La CGT dénonce fermement une dérive inadmissible : de plus en plus d’établissements publics choisissent délibérément de ne pas payer leurs cotisations retraite à la CNRACL.
En 2024, ce sont 500 millions d’euros – un demi-milliard – qui n’ont pas été reversés, alors même que la caisse affiche un déficit de 3,5 milliards.
La Fonction publique hospitalière concentre 73 % des employeurs défaillants et 96 % des sommes dues. Depuis 2017, ces impayés explosent, avec une nouvelle flambée de +16 % en 2024. Ces manquements ne tombent pas du ciel : ils sont la conséquence directe d’un PLFSS et d’un ONDAM insuffisants, et d’un ministère des Finances qui organise la fragilisation de la Sécurité sociale.
Pire : un employeur condamné a obtenu un échelonnement de dette… sur près de 100 ans ! Un signal catastrophique, qui pourrait encourager d’autres directions à cesser de verser les cotisations dues.

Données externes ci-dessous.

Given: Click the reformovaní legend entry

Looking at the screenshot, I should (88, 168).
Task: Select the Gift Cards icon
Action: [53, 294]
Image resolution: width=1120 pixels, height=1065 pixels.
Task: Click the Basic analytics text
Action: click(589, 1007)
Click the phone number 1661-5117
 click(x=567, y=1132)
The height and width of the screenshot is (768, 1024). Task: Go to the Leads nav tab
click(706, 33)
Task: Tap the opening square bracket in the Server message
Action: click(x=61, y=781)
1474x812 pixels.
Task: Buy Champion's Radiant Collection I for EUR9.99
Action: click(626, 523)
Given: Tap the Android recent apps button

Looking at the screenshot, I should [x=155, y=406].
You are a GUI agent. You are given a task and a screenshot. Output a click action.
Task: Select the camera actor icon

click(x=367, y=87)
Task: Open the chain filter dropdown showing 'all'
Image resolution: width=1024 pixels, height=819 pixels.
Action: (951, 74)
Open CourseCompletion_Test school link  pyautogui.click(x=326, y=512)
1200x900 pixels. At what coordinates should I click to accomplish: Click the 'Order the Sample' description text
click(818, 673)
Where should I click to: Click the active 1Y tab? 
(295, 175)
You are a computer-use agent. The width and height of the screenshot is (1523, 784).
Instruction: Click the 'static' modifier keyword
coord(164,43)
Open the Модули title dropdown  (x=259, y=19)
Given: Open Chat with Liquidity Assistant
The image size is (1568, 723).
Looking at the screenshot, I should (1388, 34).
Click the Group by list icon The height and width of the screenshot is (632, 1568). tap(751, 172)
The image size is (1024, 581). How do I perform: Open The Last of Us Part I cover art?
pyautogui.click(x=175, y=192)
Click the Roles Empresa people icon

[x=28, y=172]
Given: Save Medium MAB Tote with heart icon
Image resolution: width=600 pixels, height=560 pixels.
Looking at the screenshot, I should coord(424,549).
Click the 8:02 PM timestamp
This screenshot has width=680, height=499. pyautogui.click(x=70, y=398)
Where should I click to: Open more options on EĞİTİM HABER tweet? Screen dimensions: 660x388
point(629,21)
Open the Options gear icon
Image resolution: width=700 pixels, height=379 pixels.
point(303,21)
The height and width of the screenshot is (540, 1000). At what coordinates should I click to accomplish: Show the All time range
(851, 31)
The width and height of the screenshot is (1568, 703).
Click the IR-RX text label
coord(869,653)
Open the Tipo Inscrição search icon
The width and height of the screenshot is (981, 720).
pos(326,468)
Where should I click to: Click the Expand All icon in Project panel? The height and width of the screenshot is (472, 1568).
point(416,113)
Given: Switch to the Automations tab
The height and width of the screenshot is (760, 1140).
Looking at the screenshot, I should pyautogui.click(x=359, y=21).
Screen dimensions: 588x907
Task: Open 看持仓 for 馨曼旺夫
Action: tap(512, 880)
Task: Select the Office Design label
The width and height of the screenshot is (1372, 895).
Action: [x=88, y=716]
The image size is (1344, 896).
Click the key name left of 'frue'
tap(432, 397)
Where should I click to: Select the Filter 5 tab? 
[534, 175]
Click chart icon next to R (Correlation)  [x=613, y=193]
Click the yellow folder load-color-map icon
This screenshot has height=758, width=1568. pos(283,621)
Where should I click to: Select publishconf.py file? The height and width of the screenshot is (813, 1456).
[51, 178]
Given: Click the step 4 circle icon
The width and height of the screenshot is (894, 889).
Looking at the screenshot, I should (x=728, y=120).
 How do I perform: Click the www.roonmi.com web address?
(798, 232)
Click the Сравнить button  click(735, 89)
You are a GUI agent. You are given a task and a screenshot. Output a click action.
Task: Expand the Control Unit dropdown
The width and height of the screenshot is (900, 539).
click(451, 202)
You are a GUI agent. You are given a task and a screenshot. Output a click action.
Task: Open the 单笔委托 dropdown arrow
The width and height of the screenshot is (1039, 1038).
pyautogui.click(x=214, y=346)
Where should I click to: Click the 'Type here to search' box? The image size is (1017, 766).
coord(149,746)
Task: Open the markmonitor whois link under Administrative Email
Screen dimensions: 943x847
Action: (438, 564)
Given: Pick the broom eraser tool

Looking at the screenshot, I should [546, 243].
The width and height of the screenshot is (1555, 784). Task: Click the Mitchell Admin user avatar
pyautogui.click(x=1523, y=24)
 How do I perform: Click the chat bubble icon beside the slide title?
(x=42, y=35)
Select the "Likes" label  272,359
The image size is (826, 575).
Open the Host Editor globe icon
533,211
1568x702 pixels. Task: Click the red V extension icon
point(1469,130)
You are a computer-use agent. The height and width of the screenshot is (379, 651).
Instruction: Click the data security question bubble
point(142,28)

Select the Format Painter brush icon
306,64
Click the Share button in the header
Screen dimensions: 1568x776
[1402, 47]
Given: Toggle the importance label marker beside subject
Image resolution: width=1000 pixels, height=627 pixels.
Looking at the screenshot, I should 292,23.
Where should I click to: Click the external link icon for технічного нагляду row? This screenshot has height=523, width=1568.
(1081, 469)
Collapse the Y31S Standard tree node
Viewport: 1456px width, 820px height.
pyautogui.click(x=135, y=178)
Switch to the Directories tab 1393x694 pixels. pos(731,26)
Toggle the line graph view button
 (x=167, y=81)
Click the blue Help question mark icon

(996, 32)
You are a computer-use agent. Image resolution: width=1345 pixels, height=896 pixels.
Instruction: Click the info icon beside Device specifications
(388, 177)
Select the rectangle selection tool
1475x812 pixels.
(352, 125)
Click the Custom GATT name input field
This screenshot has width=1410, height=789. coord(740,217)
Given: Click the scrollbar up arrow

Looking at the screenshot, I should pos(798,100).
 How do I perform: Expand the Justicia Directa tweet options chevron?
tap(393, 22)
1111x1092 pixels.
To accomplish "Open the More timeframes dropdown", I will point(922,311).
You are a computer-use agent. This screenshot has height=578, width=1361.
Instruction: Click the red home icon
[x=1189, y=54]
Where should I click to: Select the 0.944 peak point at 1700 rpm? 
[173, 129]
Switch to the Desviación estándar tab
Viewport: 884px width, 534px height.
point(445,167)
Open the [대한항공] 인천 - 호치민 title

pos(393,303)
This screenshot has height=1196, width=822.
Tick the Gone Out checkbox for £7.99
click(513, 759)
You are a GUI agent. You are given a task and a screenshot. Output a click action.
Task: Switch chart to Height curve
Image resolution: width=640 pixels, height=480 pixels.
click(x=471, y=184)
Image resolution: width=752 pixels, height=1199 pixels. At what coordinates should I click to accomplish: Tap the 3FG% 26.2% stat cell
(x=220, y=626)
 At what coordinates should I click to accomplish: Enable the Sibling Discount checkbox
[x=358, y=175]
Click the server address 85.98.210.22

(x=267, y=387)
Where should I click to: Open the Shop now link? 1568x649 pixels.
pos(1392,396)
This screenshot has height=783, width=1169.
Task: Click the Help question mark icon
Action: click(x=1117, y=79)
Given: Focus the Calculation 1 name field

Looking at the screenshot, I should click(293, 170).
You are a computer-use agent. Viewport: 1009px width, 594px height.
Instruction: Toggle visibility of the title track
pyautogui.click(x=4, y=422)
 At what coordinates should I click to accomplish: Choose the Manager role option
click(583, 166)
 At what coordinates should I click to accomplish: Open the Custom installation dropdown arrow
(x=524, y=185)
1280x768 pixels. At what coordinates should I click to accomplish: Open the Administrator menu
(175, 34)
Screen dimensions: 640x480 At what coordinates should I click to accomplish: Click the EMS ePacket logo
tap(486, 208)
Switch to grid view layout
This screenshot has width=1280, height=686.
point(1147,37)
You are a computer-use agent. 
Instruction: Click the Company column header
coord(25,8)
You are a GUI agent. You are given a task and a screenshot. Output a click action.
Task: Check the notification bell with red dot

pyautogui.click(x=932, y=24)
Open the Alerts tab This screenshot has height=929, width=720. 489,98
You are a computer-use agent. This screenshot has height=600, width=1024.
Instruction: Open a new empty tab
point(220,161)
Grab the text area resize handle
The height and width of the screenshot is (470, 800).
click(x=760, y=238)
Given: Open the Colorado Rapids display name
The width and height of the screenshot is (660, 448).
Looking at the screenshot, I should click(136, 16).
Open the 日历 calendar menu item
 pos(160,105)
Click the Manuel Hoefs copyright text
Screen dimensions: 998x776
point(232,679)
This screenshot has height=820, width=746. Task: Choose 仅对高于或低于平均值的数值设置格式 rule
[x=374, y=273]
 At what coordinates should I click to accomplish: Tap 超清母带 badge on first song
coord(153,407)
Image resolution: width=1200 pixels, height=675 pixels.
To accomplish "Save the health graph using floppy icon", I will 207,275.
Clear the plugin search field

Le silence complice de l’État et des ARS face à ces pratiques est irresponsable.
La CGT rappelle que les cotisations retraites – salariales et employeurs – font partie intégrante de notre salaire socialisé. Ce salaire différé finance nos retraites, mais aussi les prestations maladie, AT-MP, maternité, chômage. Ne pas le payer, c’est confisquer une partie du salaire des agents.
Nous refusons que celles et ceux qui font tourner l’hôpital, le médico-social et les collectivités voient leurs droits fondamentaux piétinés.
L’État employeur a un devoir d’exemplarité. Les cotisations doivent être payées, intégralement, immédiatement.
« La CGT exige le versement immédiat des contributions dues à la CNRACL.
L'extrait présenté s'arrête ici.